**What to work on**
The task calls for the line containing "Task: Expand the More... navigation menu" and all later lines, through the end of the entries below, to be set down exactly and without pictures.
+---+
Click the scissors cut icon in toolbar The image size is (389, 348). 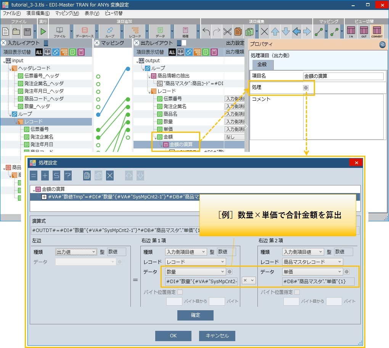227,31
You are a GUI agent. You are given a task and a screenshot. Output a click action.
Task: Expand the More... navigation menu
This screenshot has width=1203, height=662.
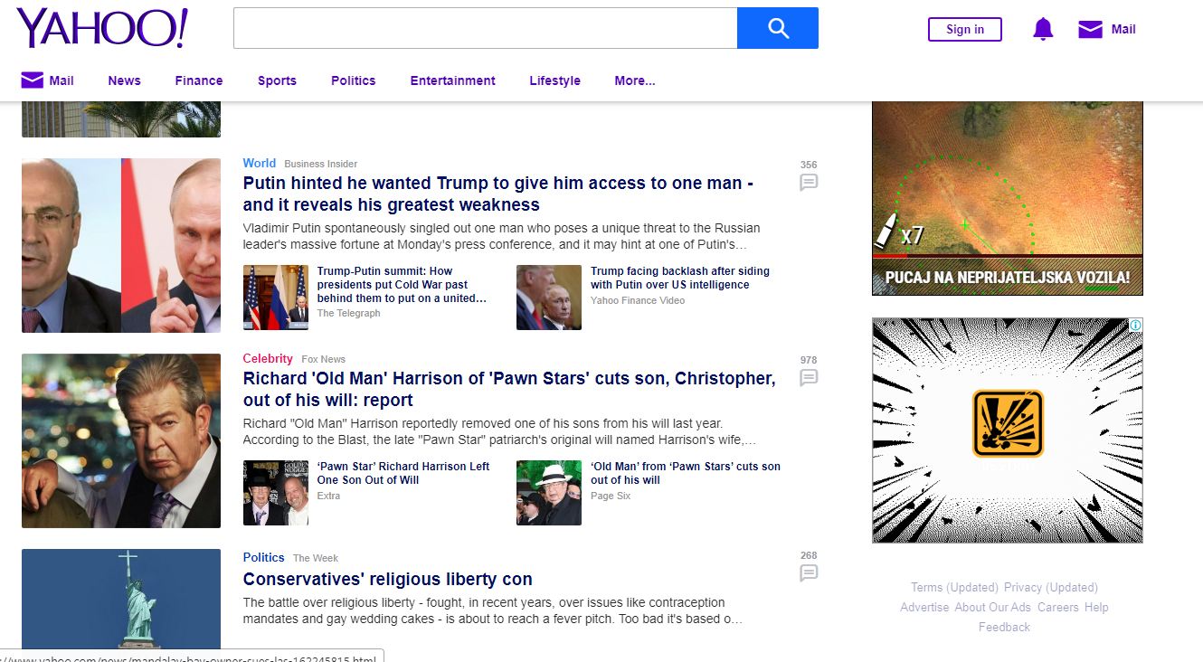point(634,80)
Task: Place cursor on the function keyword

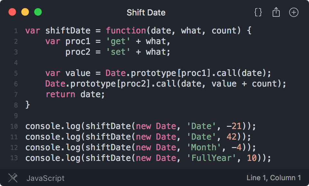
+---+
**Answer area**
Task: Expand the More... navigation menu
This screenshot has width=1203, height=662.
point(634,80)
Task: Place cursor on the function keyword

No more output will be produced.